March 21: U.S. FMCSA to End MC Numbers, Overhaul Registration System to Stamp Out Fraud – Overdrive

The U.S. Federal Motor Carrier Safety Administration on March 21 admitted its system for motor carrier, broker and freight forwarder registration and updates has fallen behind and in part enables rampant fraud, while pledging to completely overhaul its verification processes and improve the “customer experience.”

The changes include ending MC numbers and using USDOT numbers as the sole identifier for carriers, brokers, forwarders and others, and also would require some work on the carriers’ part.

Much of the details of the change await finalization, and many will have to wait for a full rulemaking process to take place through publications in the Federal Register, where industry stakeholders can comment. Furthermore, FMCSA plans to hold an “industry stakeholder day” on May 29 to communicate the changes and gather feedback.

The changes are aimed mostly at security and fraud prevention.

March 29: U.S. EPA Announces New Strict Emissions Rule for Heavy Trucks – Commercial Carrier Journal

The U.S. Environmental Protection Agency on March 29 set strict emissions standards for heavy-duty trucks covering model years 2027 through 2032.
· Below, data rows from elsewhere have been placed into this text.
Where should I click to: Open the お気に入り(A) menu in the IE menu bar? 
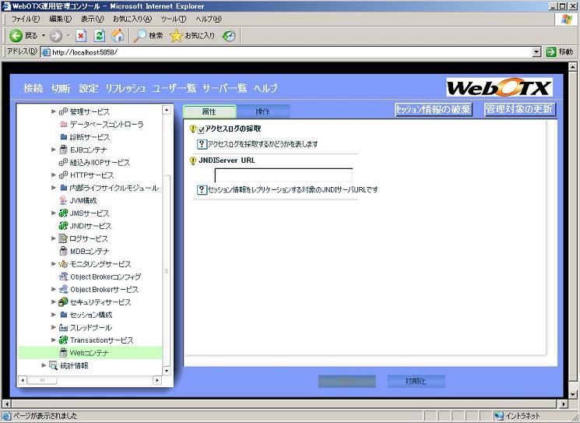click(132, 19)
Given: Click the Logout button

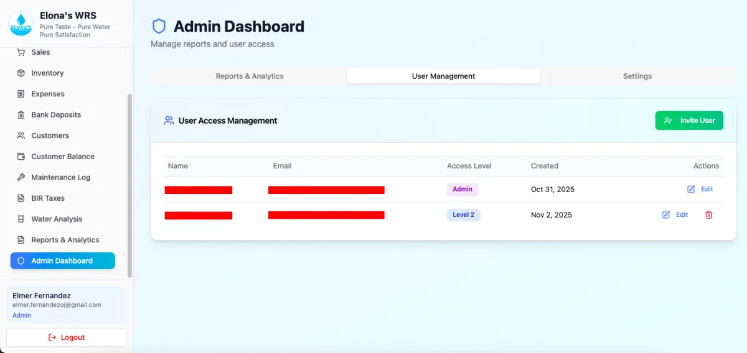Looking at the screenshot, I should [x=67, y=337].
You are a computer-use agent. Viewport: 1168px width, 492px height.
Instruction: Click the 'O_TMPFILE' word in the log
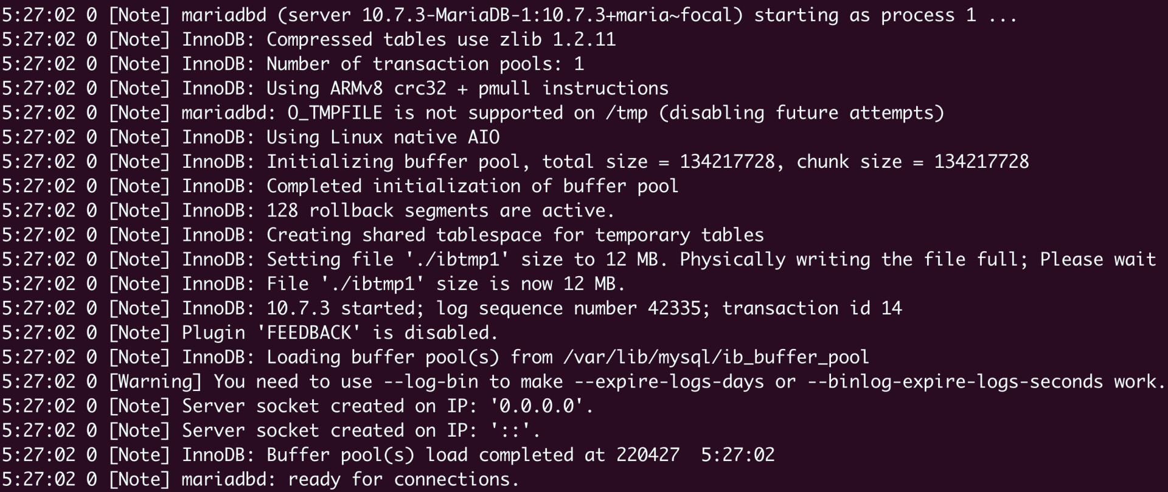(x=335, y=113)
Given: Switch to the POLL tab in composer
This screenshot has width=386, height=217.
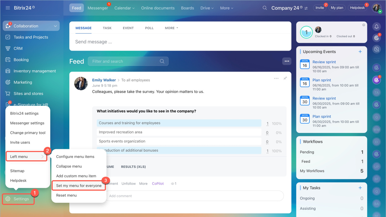Looking at the screenshot, I should click(x=149, y=28).
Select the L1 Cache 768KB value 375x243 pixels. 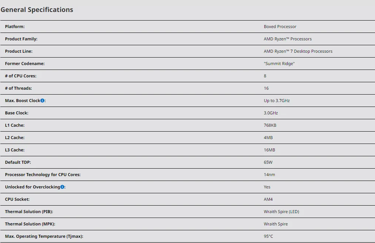coord(270,125)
The new rules are somewhat more strict than those proposed last year. For example, motor carriers will have more time (2027-2030) to build out a zero-emissions infrastructure, but the flip-side is stronger emissions limits in 2031 and 2032. Under the final rule, roughly 30% of heavy-heavy-duty vocational trucks would need to be zero-emission by 2032 and 40% of regional day cabs.
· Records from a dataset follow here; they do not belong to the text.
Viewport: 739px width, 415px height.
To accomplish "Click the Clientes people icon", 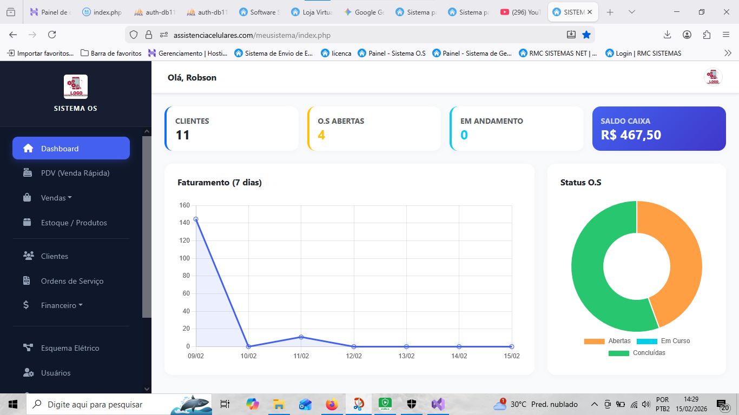I will point(28,256).
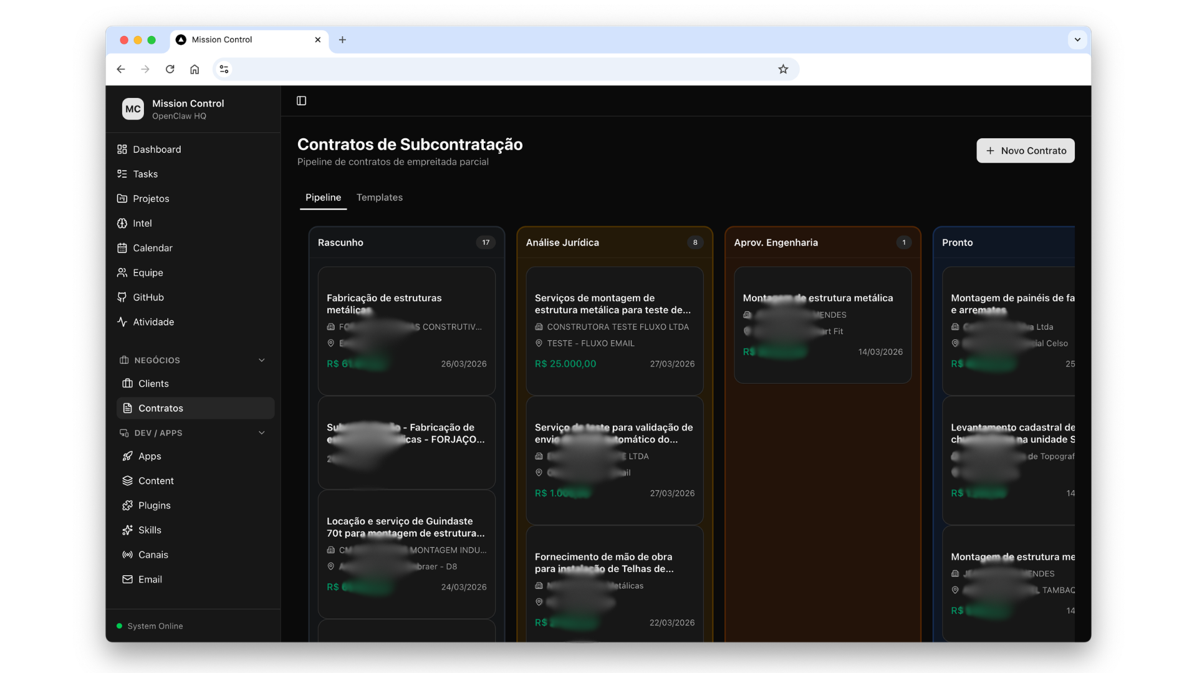Switch to the Templates tab
1197x673 pixels.
[x=379, y=197]
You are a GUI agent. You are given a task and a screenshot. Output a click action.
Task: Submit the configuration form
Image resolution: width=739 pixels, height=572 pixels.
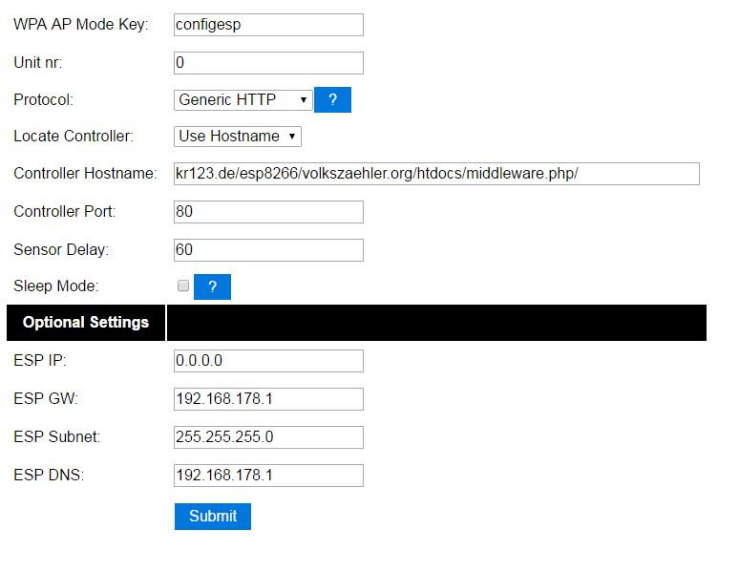point(213,517)
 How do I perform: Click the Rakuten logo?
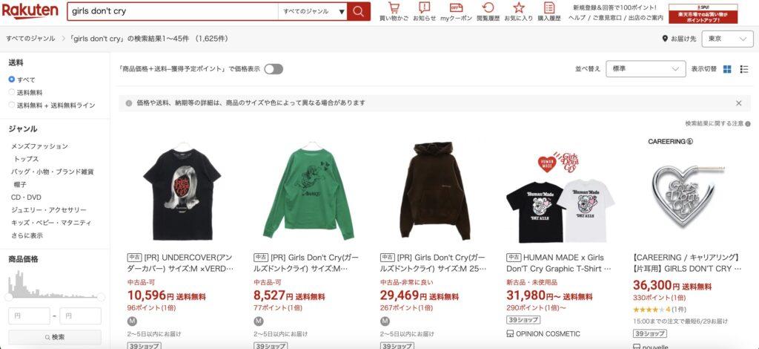[30, 10]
The EPA Phase 3 rule does not specify any particular emissions solution in its rules, maintaining its promise of a “technology-neutral” approach. However, it will be difficult to hit emissions benchmarks without some integration of either hybrid, battery-electric or hydrogen-electric trucks.



CIFFA Advocacy, Communications, Activities

March 13: CIFFA Writes to Minister of Transport Ahead of Budget 2024

CIFFA wrote this week to Pablo Rodriguez, Canada’s Minister of Transport, to “emphasize the importance to our membership of adequate funding for the new Supply Chain office” in the coming budget.

The letter said, in part:

As you will recall, this new organization was one concrete action by your government in response to the disasters which befell Canada’s supply chain during the Covid pandemic and the floods in British Columbia.
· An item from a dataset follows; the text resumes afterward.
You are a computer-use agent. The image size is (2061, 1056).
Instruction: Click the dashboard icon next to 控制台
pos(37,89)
The Budget of 2024 will be the first time your government can equip this Office with the resources it needs to have a positive impact, increasing the security and resiliency of our supply chains.

We also recognize that the government is consulting on the development of the National Transportation Supply Chain Strategy and opportunities for collaborative action, and we look forward to seeing the strategy outlined and in place, with concrete deliverables.

March 18: Executive Director’s Statement – Milton Logistics Hub: Oversight or Roadblock?

The year has started with a very upsetting development affecting supply chain fluidity. On March 1, the Federal Court of Canada ruled that it was blocking approval of the CN Logistics Hub planned for Milton, Ontario. Proposed in 2015, the $250-million investment would handle four trains a day, transferring cargo to approximately 800 trucks into or out of the rail yard.

The Federal Court’s decision is especially frustrating because the project had passed through a multi-year environmental assessment as requested by the Minister of Environment and Climate Change Canada. The Minister established 325 legally binding conditions, to protect the environment and human health, which would make this the most stringently regulated hub in North America, all of which were satisfied by CN.

After the licence was issued by the federal government, opponents sued to stop the project and the Federal Court did so, ruling that the assessment was flawed and failed to consider potential health risks relating to air pollution from the diesel fumes. Thankfully, CN has pledged to continue its attempts to develop the Hub.